AndTowns – Boscombe 2050?

So, why have I made a map of Boscombe and why is it here in number 31?My involvement is part of AndTowns, an AHRC-funded research project bringing together specialists from different disciplines to scope future priorities for research in areas that enhance our understanding of culture, towns and economic recovery.

Focusing on 4 of the 101 towns the UK government identified as qualifying for support from its ‘Levelling Up‘ funds, AndTowns commissioned 4 local artists in those towns to investigate. The artists – in Southend, Darlington, Hereford, and here in Boscombe – naturally all went about exploring in their own ways, finding local cultural points of view and unearthing at least some of the vital questions that need to be asked regarding the future of their town in order to be able to begin ‘levelling up’, if indeed, that is what’s needed.
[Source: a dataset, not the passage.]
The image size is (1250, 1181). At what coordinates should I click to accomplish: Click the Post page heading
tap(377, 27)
Each artist produced an artwork or artifact from their research in their town. Mine is The Ragged Map and it’s a site-specific piece that was designed around the space available.
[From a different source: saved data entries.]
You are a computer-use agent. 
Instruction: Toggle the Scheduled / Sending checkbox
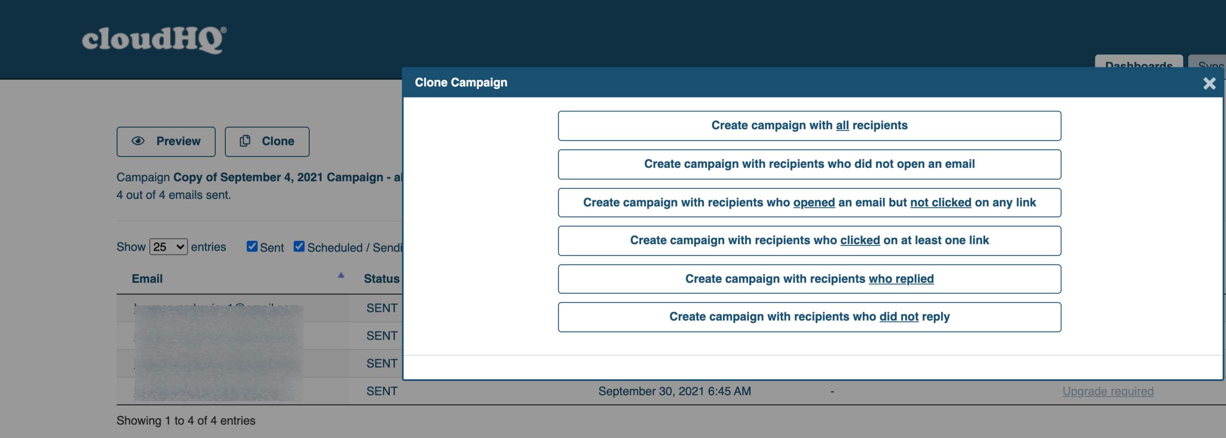(299, 246)
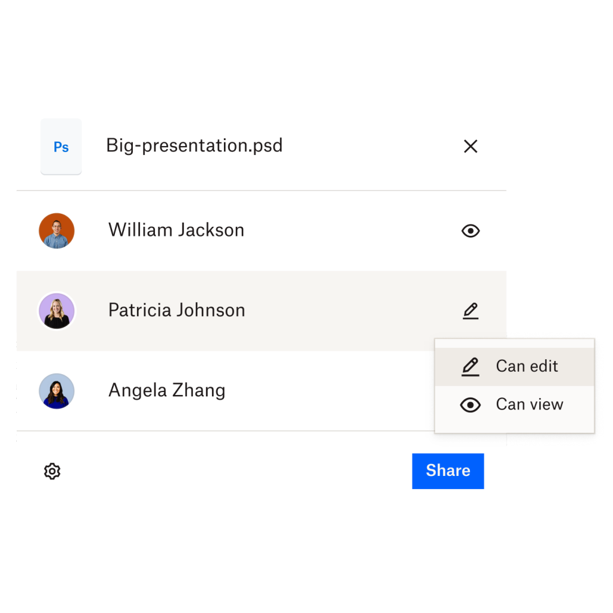Viewport: 613px width, 613px height.
Task: Click the pencil icon beside Can edit
Action: (x=471, y=366)
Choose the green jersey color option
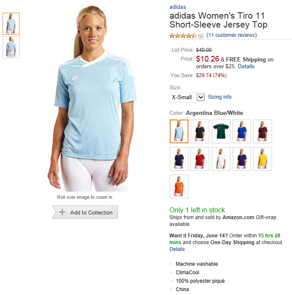The image size is (292, 295). 221,131
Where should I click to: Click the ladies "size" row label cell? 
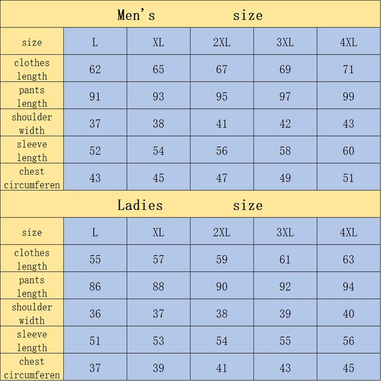tap(32, 232)
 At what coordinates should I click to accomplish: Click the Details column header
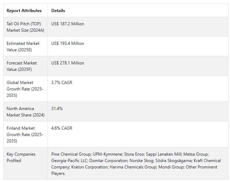[x=58, y=11]
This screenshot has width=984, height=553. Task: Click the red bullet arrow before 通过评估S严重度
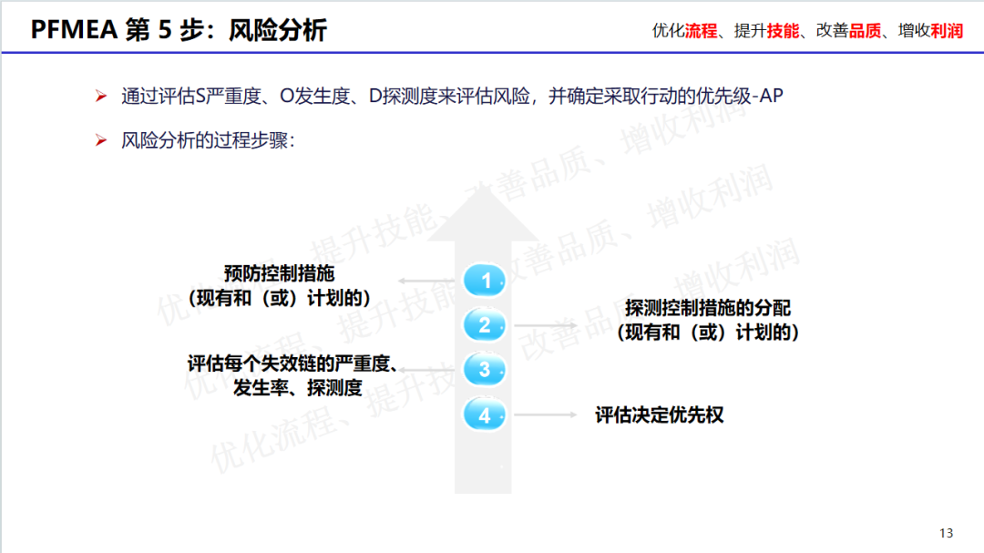(x=101, y=97)
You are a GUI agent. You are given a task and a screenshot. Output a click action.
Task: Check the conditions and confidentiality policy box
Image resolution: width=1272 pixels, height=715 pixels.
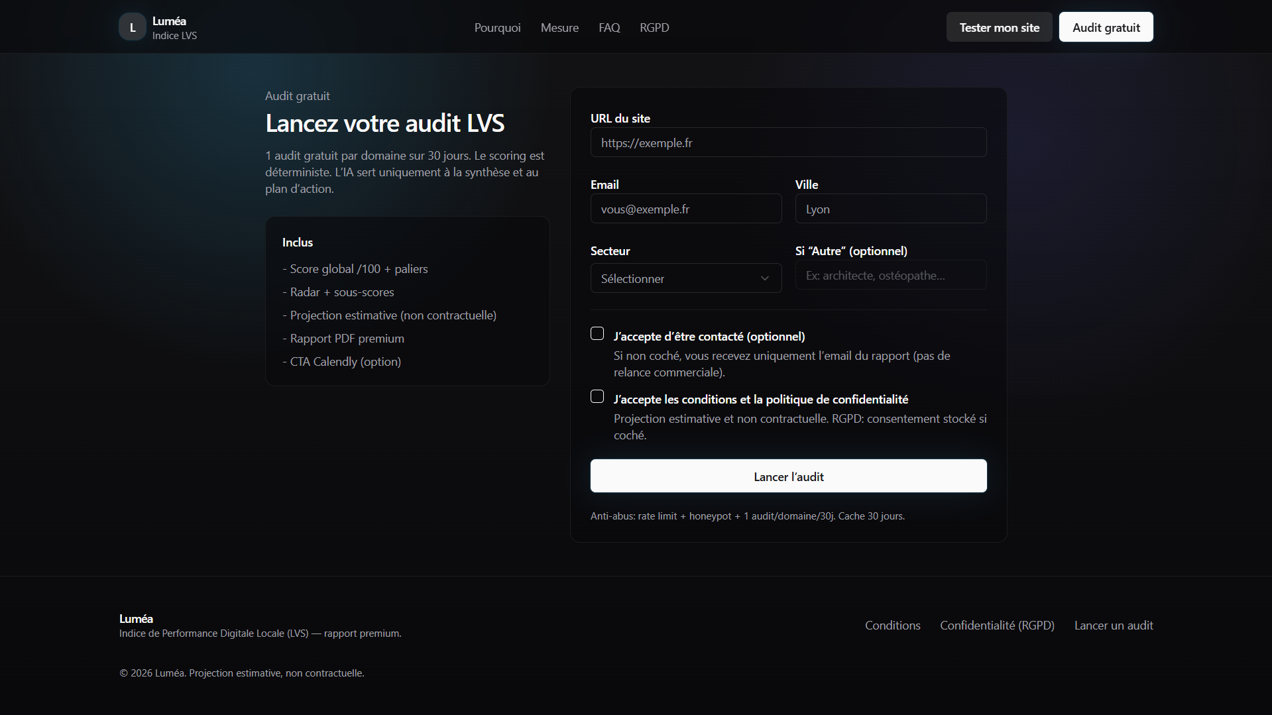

It may have ended up in a shop front on the High Street, or in a pop-up unit in the shopping centre, or even on the history display boards on Boscombe Pier, but thanks to a lot of help from Tina Kirkman from BCP, Martha Covell, BCP and Sonia Shaw at Bournemouth Cultural Bid, its space at #31 in the Royal Arcade seems very appropriate, right in the heart of one of the best-loved places in Boscombe, and only a few hundred yards from the site of the first building in the town.

The Ragged Cat

We started our research process with a workshop, via zoom, where we asked people with strong local connections to visualise Boscombe in 2050. We had some other specialists and researchers present during the workshop, and I learnt from local historian Steve Roberts that one of the first buildings in Boscombe was an inn called ‘The Ragged Cat’ on the road running between Bournemouth and Christchurch. There’s a painting of it in the Russell-Cotes Museum and Art Gallery in Bournemouth (the inn was later renamed ‘The Palmerston Arms’ and is currently a Polish Supermarket).

Mapping with Photos

In order to do so though, I first asked everyone to share a photo of at least one favourite place in Boscombe and why they liked it so much. I also asked them to pick a random place in Boscombe, for instance a street beginning with the first letter of their own name, go there, find something interesting and take a photo of it and also share that. I mapped the results on GoogleMaps and called it ‘The Ragged Map’:

See The Ragged Map on GoogleMaps

Via this map, a picture of Boscombe began to emerge showing where and why people feel connected to the town on a personal level. Just as was the case in my ‘Take Me to the River’ mapping project in Taunton, this shared set of local perspectives is likely very different than the one the official information Tourist Information might give you. It shows where and what people value most, so it’s also something that the council might appreciate being more aware of to help inform their decision-making in shaping this town for the future, making sure we keep what’s vibrant and special.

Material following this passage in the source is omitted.